I resumed walking, despairing of beating the heat. The sentries, in their shaded kiosks, wore towels draped around their necks.

A breeze startled me. I faced the harbor. A ship was rounding the Island, a great lumbering beast that dwarfed the dhows and feluccas. A silver skull bulged in the center of its full-bellied black sail. That skull's red eyes glowed. Fires flickered behind its broken teeth. A glittering silver band encircled the skull.

"What the hell is that?" a sentry asked.

"I don't know, Whitey." The ship's size impressed me more than did its flashy sail. The four minor wizards we had with the Company could match that showmanship. But I'd never seen a galley sporting five banks of oars.

I recalled my mission.

I knocked on the Captain's door. He did not respond. I invited myself inside, found him snoring in his big wooden chair. "Yo!" I hollered. "Fire! Riots in the Groan! Dancing at the Gate of Dawn!" Dancing was an old time general who nearly destroyed Beryl. People still shudder at his name.

The Captain was cool. He didn't crack an eyelid or smile. "You're presumptuous, Croaker. When are you going to learn to go through channels?" Channels meant bug the Lieutenant first. Don't interrupt his nap unless the Blues were storming the Bastion.

I explained about Curly and my chart.

He swung his feet off the desk. "Sounds like work for Mercy." His voice had a hard edge. The Black Company does not suffer malicious attacks upon its men.

* * *

Mercy was our nastiest platoon leader. He thought a dozen men would suffice, but let Silent and me tag along. I could patch the wounded. Silent would be useful if the Blues played rough. Silent held us up half a day while he made a quick trip to the woods.

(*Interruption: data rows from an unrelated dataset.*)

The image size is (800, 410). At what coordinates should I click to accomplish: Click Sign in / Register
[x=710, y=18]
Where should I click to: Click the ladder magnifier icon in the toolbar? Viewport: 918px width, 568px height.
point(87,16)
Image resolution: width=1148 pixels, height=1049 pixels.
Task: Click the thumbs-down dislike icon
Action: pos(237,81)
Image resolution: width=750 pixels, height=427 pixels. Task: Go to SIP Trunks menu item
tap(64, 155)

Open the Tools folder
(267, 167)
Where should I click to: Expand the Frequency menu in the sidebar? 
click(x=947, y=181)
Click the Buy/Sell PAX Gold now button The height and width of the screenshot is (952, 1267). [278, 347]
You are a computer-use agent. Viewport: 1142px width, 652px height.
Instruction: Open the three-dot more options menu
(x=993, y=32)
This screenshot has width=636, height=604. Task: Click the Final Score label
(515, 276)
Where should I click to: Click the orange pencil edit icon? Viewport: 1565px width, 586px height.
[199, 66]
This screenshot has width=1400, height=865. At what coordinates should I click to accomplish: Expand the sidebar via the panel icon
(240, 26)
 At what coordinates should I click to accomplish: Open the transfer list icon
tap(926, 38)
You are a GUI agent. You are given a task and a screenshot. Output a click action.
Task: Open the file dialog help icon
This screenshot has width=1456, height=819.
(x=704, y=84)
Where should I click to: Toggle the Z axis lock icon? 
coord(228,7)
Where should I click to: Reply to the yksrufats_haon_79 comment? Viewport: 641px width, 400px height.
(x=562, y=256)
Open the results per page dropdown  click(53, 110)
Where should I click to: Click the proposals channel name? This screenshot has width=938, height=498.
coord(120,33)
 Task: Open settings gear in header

"What the hell you up to?" I asked when he got back, lugging a ratty-looking sack.

He just grinned. Silent he is and silent he stays.

The place was called Mole Tavern. It was a comfortable hangout. I had passed many an evening there. Mercy assigned three men to the back door, and a pair each to the two windows. He sent another two to the roof. Every building in Beryl has a roof hatch. People sleep up top during the summer.

He led the rest of us through the Mole's front door.

Mercy was a smallish, cocky fellow, fond of the dramatic gesture. His entry should have been preceded by fanfares.

The crowd froze, stared at our shields and bared blades, at snatches of grim faces barely visible through gaps in our face guards. "Verus!" Mercy shouted. "Get your butt out here!"

The grandfather of the managing family appeared. He sidled toward us like a mutt expecting a kick. The customers began buzzing. "Silence!" Mercy thundered. He could get a big roar out of his small body.

"How may we help you, honored sirs?" the old man asked.

"You can get your sons and grandsons out here, Blue."

Chairs squeaked. A soldier slammed his blade into a tabletop.

"Sit still," Mercy said. "You're just having lunch, fine. You'll be loose in an hour."

The old man began shaking. "I don't understand, sir. What have we done?"

Mercy grinned evilly. "He plays the innocent well. It's murder, Verus. Two charges of murder by poisoning. Two of attempted murder by poisoning. The magistrates decreed the punishment of slaves." He was having fun.

Mercy wasn't one of my favorite people. He never stopped being the boy who pulled wings off flies.

The punishment of slaves meant being left up for scavenger birds after public crucifixion. In Beryl only criminals are buried uncremated, or not buried at all.

An uproar rose in the kitchen. Somebody was trying to get out the back door. Our men were objecting.

The public room exploded. A wave of dagger-brandishing humanity hit us.

They forced us back to the door. Those who were not guilty obviously feared they would be condemned with those who were. Beryl's justice is fast, crude, and harsh, and seldom gives a defendant opportunity to clear himself.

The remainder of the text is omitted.